Mujeres a los 30: la teoría de la depreciación en el mercado de pareja
En el mercado laboral, la edad cotiza al alza: experiencia, contactos, autoridad. En el mercado de pareja, al menos para ellas, la edad parece cotizar a la baja. La paradoja no es nueva, pero ha vuelto a escena con una teoría concreta: una mujer sostiene que a los 30 recibe menos atención masculina que a los 20 no por su físico, sino por su edad. La reacción ha sido todo menos sutil.
El 'turgencia' como métrica implícita
La respuesta más cruda ha recurrido al diccionario para recordar que la RAE define 'turgencia' como firmeza y tirantez, y que su antónimo es la flaccidez. Traducido al terreno de mercado: el valor físico se deprecia y la edad es solo la etiqueta del precio.
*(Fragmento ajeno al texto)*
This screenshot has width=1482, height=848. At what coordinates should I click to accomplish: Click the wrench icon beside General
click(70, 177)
Es una lectura de oferta y demanda aplicada a la apariencia, y no por grosera deja de ser coherente: si abundan jóvenes y escasean las maduras, el precio de la juventud sube.
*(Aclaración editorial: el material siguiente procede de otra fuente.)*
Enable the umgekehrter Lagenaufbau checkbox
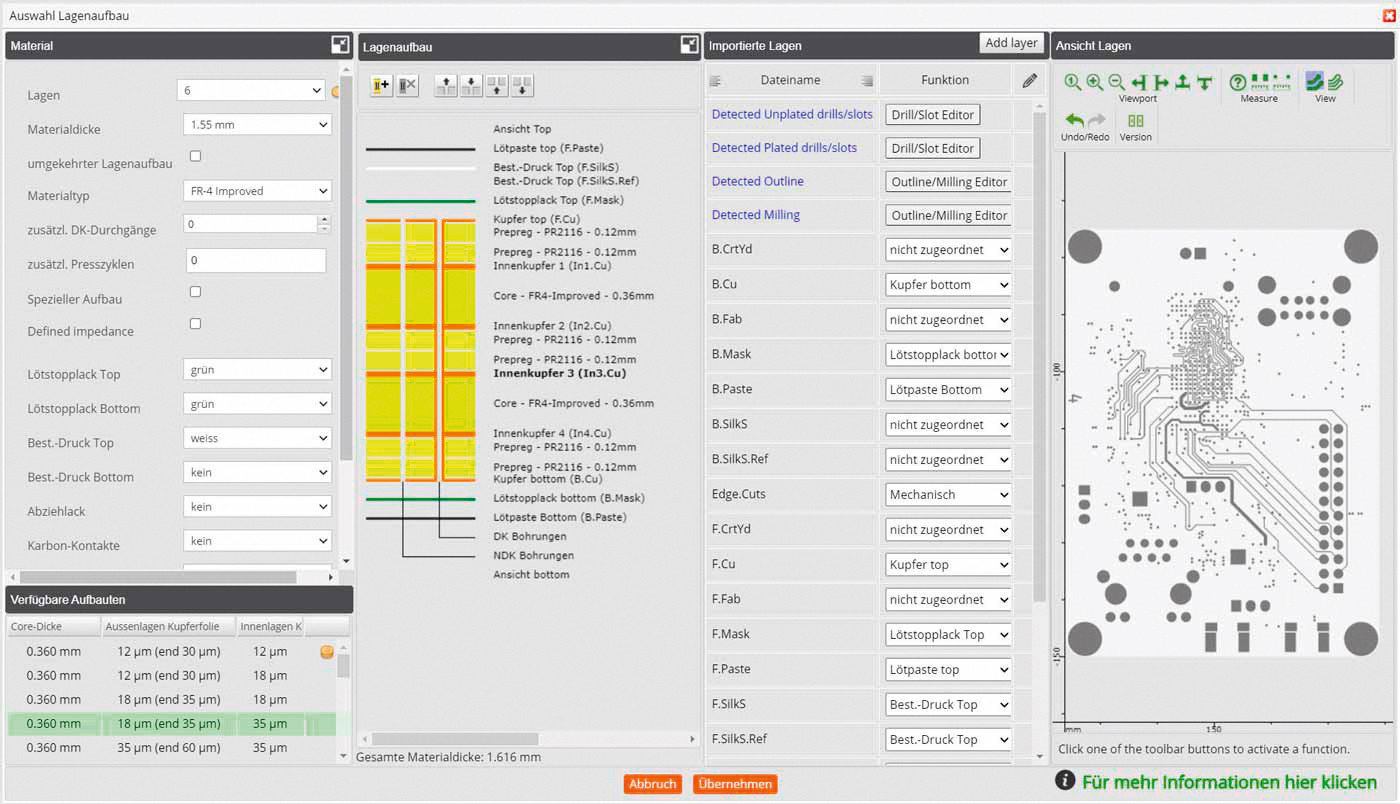The height and width of the screenshot is (804, 1400). click(x=195, y=156)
La alternativa: el carácter como activo
Frente a esa corriente, hay quien sostiene que la mujer tiene parte de razón: que no es el físico, sino la edad, y que la edad trae carácter, experiencia y menos tolerancia con según qué dinámicas. Ese argumento convierte a la treintena en un segmento con menos volumen de demanda pero con contrapartes más solventes. La pregunta es si ese cambio de público compensa la pérdida de atención.
La cuestión queda abierta: si el capital erótico femenino se deprecia a los 30, ¿por qué el mercado no ofrece una prima por el carácter? Quizá porque el deseo no lee balances. O quizá porque, como toda teoría, esta solo funciona sobre el papel.